Le Baal Shêm n’avait pas laissé d’écrits, mais ses disciples s’étaient chargés de transcrire ses dires, tandis que des récits plus ou moins véridiques sur sa vie s’étaient répandus oralement14. Par ailleurs, son disciple majeur, le maguid* Dov Baer de Meseritz (1710-1772), devint l’organisateur et le théoricien du hassidisme naissant, dont il répandit les idées majeures15.
Les fondements du hassidisme viennent de la Cabale*. Celle-ci est constituée d’un ensemble de textes qui ont été accumulés dès les premiers siècles de notre ère, à côté du Talmud. La Cabale, dont l’ouvrage majeur est le Zohar, ou livre des Splendeurs, est une œuvre très complexe et ésotérique et l’écrasante majorité des hassidim, ceux des débuts du mouvement comme ceux d’aujourd’hui, ne connaissent nullement ces textes dont la lecture est le fait de quelques érudits mystiques. Certains concepts de la Cabale, surtout ceux développés par Isaac Louria (1534-1572) ont particulièrement influencé la pensée des fondateurs du hassidisme. L’un d’eux est la devékouss*, communion mystique, affective avec Dieu. Pour le hassidisme, à condition de le vouloir, on peut accéder à cet état dans les activités les plus banales, manger, boire, travailler, mais aussi les relations sexuelles, car les « étincelles divines » pénètrent chaque chose et tous les actes. De la sorte, et c’était précisément une innovation, les fondateurs du hassidisme mettaient l’accent sur la possibilité, pour tout croyant, même l’illettré, d’atteindre en toute situation cette devékouss*. Par ailleurs l’allégresse devait concourir à cet état affectif, disposition qui contrastait avec celle plutôt austère qui dominait dans les synagogues habituelles.
Certes la prière liturgique demeurait pour les hassidim un moyen essentiel d’accéder à une communion mystique. Un balancement fervent pendant la prière n’était pas inconnu dans la synagogue, mais les hassidim y recoururent désormais plus systématiquement et ils y ajoutaient des clameurs et des attitudes extatiques. Par ailleurs, la danse dans l’oratoire, uniquement masculine, prenait vite un caractère enfiévré ; pour le Baal Shêm Tov et ses disciples, c’était bien un moyen précieux pour atteindre l’enthousiasme religieux et la devékouss*. Ces façons de danser et de prier restent d’ailleurs très présentes chez les hassidim d’aujourd’hui.

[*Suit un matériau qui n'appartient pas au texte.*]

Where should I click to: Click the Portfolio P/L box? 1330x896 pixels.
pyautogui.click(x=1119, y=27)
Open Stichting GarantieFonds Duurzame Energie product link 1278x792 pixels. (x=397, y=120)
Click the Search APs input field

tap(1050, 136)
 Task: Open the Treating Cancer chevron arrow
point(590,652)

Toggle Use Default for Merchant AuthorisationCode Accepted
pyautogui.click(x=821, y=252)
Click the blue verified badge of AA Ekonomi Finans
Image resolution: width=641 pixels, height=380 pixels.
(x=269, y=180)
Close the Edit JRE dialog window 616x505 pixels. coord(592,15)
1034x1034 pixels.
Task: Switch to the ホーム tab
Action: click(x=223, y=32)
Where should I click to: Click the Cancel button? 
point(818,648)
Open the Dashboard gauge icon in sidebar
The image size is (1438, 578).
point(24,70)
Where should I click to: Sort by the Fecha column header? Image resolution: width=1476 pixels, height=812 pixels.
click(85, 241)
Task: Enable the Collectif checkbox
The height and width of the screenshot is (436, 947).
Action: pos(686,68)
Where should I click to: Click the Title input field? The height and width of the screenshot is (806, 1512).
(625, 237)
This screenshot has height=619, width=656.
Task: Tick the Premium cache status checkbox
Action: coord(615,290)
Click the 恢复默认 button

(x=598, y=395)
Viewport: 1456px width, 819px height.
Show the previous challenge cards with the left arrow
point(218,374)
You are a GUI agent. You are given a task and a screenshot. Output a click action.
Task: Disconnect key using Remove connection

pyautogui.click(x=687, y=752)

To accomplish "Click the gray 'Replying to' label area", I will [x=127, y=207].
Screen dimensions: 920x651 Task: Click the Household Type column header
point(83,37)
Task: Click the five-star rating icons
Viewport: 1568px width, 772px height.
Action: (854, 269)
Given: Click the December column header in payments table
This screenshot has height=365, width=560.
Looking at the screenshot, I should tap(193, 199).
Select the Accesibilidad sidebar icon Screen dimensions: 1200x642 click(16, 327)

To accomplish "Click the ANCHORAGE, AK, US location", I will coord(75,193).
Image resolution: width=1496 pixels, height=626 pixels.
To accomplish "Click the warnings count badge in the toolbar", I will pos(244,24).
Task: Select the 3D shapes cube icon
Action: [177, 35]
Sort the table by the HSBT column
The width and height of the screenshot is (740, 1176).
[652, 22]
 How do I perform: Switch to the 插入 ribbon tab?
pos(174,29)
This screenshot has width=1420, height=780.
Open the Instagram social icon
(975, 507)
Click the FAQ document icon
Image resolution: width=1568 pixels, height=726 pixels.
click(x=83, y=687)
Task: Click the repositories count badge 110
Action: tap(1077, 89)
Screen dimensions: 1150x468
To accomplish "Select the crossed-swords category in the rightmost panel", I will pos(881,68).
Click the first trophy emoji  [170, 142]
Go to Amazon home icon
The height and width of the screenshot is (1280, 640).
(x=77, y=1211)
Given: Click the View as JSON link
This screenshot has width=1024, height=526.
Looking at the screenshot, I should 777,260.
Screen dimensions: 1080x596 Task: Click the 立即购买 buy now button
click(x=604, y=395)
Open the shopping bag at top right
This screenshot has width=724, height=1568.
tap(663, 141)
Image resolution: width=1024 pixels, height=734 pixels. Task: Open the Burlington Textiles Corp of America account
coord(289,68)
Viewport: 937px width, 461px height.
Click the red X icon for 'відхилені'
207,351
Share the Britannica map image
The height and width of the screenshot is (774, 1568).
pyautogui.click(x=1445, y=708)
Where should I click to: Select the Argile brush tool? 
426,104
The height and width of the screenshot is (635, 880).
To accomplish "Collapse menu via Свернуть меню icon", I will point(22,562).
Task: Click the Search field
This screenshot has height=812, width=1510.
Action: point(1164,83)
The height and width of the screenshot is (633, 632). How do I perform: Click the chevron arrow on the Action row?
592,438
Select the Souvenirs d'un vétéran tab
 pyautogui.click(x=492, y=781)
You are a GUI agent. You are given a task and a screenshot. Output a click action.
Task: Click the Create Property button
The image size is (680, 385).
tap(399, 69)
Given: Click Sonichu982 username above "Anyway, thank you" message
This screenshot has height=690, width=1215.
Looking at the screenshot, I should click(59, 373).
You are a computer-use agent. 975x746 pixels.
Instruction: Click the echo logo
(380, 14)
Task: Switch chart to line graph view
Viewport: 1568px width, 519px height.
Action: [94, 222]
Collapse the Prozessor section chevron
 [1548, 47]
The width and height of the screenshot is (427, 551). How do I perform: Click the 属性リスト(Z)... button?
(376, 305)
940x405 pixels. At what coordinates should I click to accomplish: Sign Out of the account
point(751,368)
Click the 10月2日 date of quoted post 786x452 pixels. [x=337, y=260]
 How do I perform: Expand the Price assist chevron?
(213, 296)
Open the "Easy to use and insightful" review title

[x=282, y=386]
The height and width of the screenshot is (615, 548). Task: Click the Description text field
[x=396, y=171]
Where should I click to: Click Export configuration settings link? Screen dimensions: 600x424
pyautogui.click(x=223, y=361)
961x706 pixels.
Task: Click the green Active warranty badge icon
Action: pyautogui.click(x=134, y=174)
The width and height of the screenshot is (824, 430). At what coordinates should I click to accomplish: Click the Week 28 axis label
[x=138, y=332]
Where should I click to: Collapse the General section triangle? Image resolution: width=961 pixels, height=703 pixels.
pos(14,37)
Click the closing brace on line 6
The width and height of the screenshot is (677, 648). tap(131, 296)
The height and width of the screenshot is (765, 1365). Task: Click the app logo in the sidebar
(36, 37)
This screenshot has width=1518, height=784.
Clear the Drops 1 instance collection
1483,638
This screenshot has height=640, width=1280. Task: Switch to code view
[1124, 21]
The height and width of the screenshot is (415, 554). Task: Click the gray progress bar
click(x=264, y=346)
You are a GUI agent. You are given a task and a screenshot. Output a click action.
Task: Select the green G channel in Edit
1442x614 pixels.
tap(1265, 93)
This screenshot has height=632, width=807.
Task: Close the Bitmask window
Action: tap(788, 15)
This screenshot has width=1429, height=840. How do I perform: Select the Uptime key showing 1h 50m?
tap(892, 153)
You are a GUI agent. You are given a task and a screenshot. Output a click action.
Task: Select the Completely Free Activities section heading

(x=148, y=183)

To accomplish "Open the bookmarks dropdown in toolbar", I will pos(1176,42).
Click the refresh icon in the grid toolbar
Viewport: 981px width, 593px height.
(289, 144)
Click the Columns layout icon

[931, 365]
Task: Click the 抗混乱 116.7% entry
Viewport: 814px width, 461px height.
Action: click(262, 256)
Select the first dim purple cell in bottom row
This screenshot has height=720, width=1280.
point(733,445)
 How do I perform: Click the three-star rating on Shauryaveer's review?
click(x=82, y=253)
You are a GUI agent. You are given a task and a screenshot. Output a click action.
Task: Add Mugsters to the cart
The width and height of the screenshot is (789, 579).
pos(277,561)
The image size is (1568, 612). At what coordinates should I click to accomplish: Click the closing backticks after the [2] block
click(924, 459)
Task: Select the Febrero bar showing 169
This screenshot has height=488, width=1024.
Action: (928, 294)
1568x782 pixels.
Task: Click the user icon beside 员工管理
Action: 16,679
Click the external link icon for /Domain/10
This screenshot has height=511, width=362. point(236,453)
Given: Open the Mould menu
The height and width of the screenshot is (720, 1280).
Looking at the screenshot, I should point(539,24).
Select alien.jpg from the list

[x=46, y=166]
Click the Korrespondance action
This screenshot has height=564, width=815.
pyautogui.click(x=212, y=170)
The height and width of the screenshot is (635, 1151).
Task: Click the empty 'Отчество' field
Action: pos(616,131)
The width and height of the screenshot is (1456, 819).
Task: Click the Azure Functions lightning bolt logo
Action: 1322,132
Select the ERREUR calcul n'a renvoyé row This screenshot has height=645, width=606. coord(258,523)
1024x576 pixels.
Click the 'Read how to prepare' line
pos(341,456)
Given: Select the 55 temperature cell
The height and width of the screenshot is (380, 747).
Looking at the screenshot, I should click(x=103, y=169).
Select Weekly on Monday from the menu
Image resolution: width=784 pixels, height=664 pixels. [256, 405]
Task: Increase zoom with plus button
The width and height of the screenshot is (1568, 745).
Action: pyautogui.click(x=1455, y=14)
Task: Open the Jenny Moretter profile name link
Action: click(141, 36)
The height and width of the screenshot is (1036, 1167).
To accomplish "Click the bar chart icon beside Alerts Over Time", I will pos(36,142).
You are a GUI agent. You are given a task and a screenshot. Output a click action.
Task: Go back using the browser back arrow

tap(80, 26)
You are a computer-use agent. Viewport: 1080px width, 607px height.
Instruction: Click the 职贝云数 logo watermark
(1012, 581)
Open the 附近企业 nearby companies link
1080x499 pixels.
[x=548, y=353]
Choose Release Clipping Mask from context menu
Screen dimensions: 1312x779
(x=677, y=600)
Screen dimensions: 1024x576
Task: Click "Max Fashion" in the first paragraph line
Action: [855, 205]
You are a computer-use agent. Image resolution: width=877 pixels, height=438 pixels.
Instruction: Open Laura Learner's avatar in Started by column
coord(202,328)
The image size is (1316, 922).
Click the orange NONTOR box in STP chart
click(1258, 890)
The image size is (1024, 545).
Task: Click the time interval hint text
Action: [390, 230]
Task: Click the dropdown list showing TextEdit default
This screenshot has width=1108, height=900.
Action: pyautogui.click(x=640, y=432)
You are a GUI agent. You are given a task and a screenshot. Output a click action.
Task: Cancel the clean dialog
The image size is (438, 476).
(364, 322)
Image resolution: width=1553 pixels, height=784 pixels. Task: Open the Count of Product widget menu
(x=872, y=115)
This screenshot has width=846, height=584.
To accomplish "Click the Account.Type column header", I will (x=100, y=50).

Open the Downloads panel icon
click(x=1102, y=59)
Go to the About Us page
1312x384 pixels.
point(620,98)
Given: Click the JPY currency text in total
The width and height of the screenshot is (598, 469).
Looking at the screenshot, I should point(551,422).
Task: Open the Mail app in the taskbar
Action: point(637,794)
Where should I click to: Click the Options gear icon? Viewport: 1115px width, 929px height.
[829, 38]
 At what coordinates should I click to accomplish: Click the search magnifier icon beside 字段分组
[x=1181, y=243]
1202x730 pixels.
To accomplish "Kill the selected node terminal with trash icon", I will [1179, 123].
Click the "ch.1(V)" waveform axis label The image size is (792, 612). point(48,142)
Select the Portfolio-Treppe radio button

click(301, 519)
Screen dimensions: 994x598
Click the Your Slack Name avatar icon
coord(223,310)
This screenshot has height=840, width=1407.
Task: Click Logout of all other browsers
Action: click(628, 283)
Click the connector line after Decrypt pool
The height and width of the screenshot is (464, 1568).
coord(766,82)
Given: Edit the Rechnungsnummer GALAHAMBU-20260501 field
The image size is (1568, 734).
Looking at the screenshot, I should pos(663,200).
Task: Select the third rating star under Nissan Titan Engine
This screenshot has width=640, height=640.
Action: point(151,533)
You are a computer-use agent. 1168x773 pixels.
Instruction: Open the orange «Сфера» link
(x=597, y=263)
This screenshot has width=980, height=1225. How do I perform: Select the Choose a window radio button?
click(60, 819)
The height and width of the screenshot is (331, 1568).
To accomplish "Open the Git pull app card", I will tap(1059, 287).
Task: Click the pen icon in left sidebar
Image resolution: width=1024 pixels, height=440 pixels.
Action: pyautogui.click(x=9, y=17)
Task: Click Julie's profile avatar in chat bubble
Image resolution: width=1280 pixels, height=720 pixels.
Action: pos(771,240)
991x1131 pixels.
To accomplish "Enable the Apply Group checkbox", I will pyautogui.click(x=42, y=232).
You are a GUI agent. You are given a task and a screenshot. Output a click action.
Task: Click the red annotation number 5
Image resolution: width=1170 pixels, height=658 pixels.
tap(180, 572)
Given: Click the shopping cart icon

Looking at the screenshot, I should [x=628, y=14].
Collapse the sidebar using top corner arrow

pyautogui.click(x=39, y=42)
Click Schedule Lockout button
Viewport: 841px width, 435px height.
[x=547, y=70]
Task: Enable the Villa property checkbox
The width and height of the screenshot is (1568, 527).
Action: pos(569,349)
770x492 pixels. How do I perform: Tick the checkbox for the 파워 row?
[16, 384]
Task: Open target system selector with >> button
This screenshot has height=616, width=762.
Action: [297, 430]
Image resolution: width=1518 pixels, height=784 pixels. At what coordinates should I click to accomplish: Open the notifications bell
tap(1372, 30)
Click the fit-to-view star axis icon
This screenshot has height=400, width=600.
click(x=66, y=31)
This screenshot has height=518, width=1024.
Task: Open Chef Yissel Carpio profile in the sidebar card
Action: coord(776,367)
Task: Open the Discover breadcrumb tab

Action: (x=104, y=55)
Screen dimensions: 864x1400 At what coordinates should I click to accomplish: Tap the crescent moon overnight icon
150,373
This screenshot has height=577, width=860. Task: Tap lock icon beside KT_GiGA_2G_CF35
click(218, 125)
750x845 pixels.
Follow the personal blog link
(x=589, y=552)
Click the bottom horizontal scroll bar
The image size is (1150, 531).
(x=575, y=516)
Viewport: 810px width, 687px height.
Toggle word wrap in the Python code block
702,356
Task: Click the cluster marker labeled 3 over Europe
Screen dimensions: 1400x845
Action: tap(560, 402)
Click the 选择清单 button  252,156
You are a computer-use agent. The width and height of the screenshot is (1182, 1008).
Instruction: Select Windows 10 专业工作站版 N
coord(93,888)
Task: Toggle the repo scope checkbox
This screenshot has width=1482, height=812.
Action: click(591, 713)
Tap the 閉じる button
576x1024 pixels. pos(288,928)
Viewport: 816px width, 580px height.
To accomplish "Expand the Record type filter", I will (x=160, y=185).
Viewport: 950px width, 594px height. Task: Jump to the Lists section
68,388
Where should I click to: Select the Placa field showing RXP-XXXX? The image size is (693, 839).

Dans les oratoires hassidiques, la prééminence donnée à la ferveur dans la prière, et accessoirement à la danse, suscitait une nouvelle échelle de valeurs des comportements religieux. L’ignorant illettré et inculte, appartenant le plus souvent aux catégories sociales les plus humbles, trouvait grâce à l’importance de ces modes d’expression une respectabilité que la synagogue lui déniait, car le savoir et l’étude talmudiques, jusque-là privilège des riches et des érudits, y étaient des critères majeurs de méri...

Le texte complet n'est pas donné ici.